◆ EXERCISE DESCRIPTION: Reproduce the lines of the material below word for word, starting at the line containing "Click the blue information icon" and ending at the line containing "Action: (873, 108)", with both of those lines included.

◆ THE RECORDS:
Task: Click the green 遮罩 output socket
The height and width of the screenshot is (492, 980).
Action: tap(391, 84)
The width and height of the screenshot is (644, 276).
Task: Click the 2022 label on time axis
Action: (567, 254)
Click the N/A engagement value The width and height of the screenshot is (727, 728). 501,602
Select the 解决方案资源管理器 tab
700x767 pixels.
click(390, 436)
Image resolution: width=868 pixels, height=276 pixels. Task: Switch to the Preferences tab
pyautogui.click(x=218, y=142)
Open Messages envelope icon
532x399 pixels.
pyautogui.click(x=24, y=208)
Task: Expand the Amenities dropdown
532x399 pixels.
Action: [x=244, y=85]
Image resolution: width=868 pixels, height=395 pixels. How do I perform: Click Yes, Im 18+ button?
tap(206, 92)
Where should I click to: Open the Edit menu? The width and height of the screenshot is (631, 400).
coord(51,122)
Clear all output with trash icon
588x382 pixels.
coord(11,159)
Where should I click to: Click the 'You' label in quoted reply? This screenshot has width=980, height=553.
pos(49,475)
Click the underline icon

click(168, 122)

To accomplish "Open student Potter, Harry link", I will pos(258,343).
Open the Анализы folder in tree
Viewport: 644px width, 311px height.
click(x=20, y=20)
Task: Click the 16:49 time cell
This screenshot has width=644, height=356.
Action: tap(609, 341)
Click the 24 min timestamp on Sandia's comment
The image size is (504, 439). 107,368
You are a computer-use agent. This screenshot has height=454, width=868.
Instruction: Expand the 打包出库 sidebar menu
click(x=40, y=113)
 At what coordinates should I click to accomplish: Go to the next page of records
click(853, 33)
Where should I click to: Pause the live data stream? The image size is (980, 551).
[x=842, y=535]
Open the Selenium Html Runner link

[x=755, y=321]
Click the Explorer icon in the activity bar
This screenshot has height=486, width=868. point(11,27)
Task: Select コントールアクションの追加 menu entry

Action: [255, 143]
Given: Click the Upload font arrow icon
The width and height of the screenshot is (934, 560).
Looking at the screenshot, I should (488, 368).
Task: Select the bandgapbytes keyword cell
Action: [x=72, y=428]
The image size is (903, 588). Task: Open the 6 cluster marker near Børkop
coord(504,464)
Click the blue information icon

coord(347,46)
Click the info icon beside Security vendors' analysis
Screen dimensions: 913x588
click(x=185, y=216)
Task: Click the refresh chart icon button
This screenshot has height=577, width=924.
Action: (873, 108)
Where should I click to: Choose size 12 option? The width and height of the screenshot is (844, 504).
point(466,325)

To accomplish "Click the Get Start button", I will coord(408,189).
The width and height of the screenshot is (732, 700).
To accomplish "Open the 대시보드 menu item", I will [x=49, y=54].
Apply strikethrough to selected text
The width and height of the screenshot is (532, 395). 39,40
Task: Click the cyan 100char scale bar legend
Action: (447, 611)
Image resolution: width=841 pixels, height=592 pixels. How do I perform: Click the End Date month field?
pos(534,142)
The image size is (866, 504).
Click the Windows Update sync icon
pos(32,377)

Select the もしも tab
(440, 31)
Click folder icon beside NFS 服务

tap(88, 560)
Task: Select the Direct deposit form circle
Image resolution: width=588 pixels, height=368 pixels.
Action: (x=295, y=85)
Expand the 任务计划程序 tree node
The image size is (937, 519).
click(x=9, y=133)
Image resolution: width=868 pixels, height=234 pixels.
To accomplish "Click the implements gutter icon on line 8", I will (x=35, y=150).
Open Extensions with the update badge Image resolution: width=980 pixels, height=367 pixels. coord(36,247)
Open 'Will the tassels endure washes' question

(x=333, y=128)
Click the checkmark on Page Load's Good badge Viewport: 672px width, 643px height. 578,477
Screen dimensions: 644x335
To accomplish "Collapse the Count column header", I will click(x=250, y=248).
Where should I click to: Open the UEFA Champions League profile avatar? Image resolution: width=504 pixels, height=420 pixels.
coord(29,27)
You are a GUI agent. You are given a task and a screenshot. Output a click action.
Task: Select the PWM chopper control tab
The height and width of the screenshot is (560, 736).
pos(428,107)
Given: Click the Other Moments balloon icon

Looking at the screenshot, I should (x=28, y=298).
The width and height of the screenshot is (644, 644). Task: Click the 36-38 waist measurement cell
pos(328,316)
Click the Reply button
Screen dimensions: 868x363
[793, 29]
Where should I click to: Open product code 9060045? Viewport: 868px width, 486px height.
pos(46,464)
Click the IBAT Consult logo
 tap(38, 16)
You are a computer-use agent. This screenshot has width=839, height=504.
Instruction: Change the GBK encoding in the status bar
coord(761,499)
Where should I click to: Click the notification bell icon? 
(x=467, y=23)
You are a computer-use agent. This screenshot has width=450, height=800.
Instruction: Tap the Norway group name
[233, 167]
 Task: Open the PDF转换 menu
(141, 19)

◆ EXERCISE OUTPUT:
Click the blue information icon

coord(347,46)
Click the info icon beside Security vendors' analysis
Screen dimensions: 913x588
click(x=185, y=216)
Task: Click the refresh chart icon button
This screenshot has height=577, width=924.
Action: (873, 108)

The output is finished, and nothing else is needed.